By Maeve Reston, Los Angeles Times
In the span of a few weeks, Hillary Rodham Clinton has found herself the target of insinuations about her husband’s liaison with a White House intern and has watched her private confidences as first lady spill into public view after a conservative website wrote about the papers of her close friend.
So it seemed fitting that during an event on empowering women and girls at New York University on Thursday Clinton might have been thinking about how to deal with criticism headed her way should she decide to run for president in 2016.
When an audience member asked Clinton for her best piece of advice for “aspiring female change-makers,” Clinton turned to what she described as one of the best pieces of advice she’d ever heard: a quote from Eleanor Roosevelt, “who said that women in politics or in public roles should grow skin like a rhinoceros. I think there’s some truth to that,” Clinton said.
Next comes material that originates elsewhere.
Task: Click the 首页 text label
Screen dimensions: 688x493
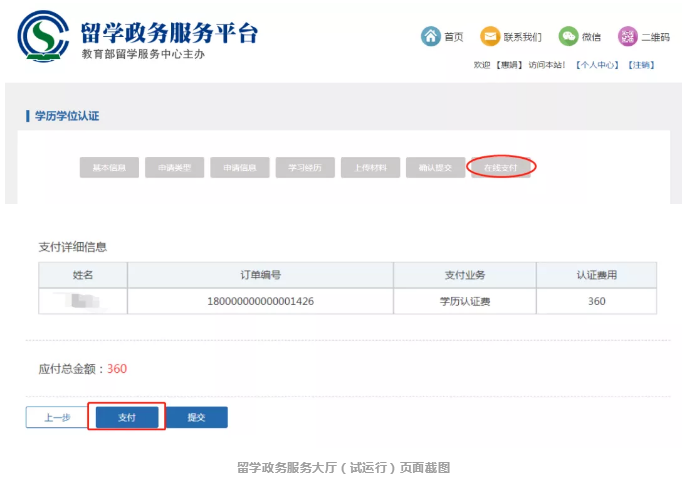Action: (454, 37)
As someone willing to buck the establishment, Clinton said, “it’s important to learn how to take criticism seriously, but not personally.”
“You have to be willing to hear what others, who are your critics, are saying,” Clinton said. “Some you will dismiss because there’s another agenda that has nothing to do with you, or promoting the cause you’re attached to. But some will be giving you good advice. There’s that old saying that your critics can be your best friends if you listen to them and learn from them — but don’t get dragged down by them.”
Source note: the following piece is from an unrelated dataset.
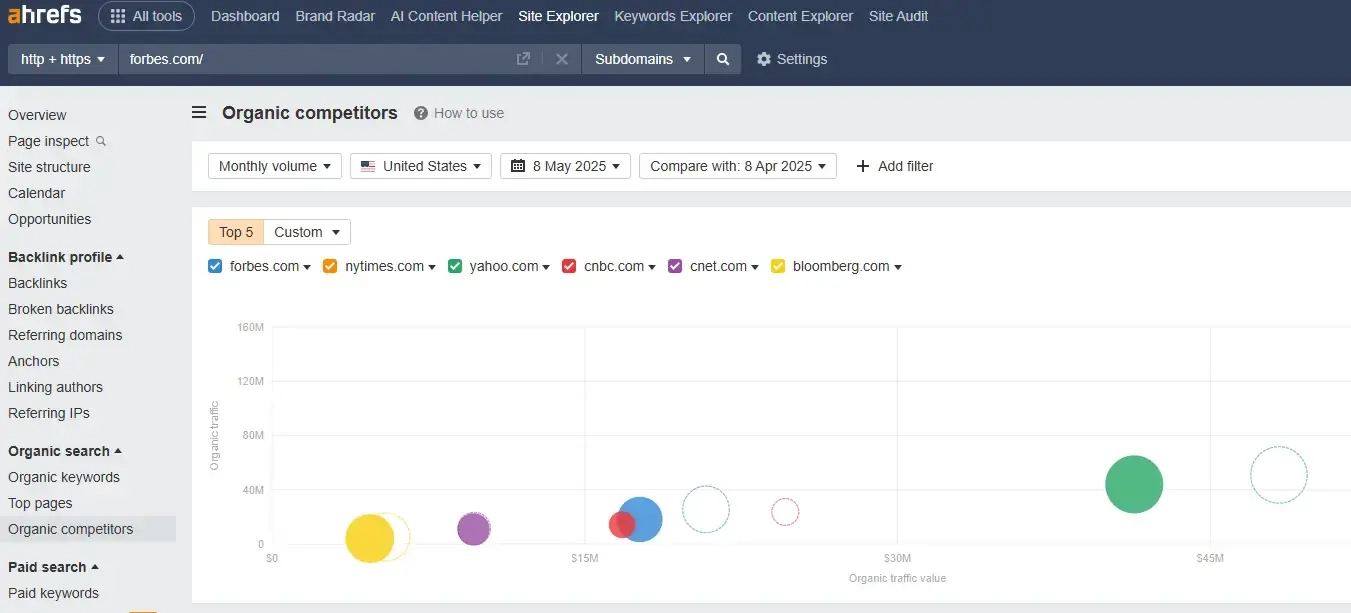1351x613 pixels.
Task: Disable the bloomberg.com checkbox
Action: tap(778, 266)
It was a revealing moment for the former secretary of State, who is weighing another bid for the White House — and all the scrutiny that would entail. In the recently published 1990s-era notes from her late friend Diane Blair, Clinton bridled at how opponents were targeting her and then-President Clinton. (She has had no public response to Kentucky Sen. Rand Paul’s indictment of Bill Clinton’s behavior, nor his insinuation that the two Clintons were one and the same.)
Clinton said Thursday that while differing leadership styles of men are celebrated, “we’re still developing what are acceptable styles of leadership for women.”
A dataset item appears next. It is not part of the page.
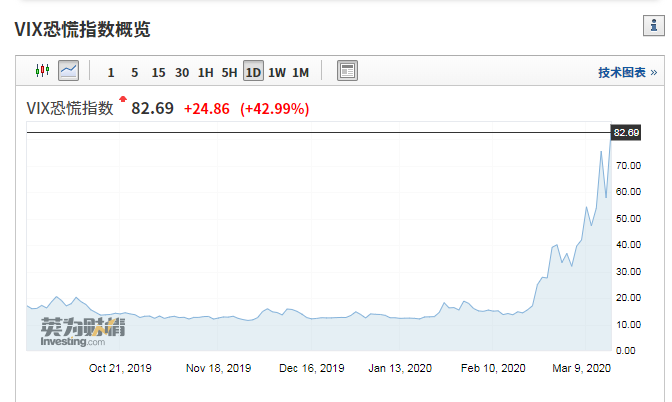The image size is (672, 402).
Task: Open the 技术图表 link
Action: click(627, 72)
In her early days as a litigator, she said, there was a great deal of discussion in legal circles about how young women lawyers should present themselves — down to the sartorial details like those “ridiculous suits with the ribbon tied around your neck,” she said with a smile.
“You have to be intentionally thoughtful about this as you assume a role in the public arena, without it making you less authentic or undermining your confidence — and that is not an easy task,” she said. “I tell you that from many years of experience, and, you know, a lot of missteps along the way.”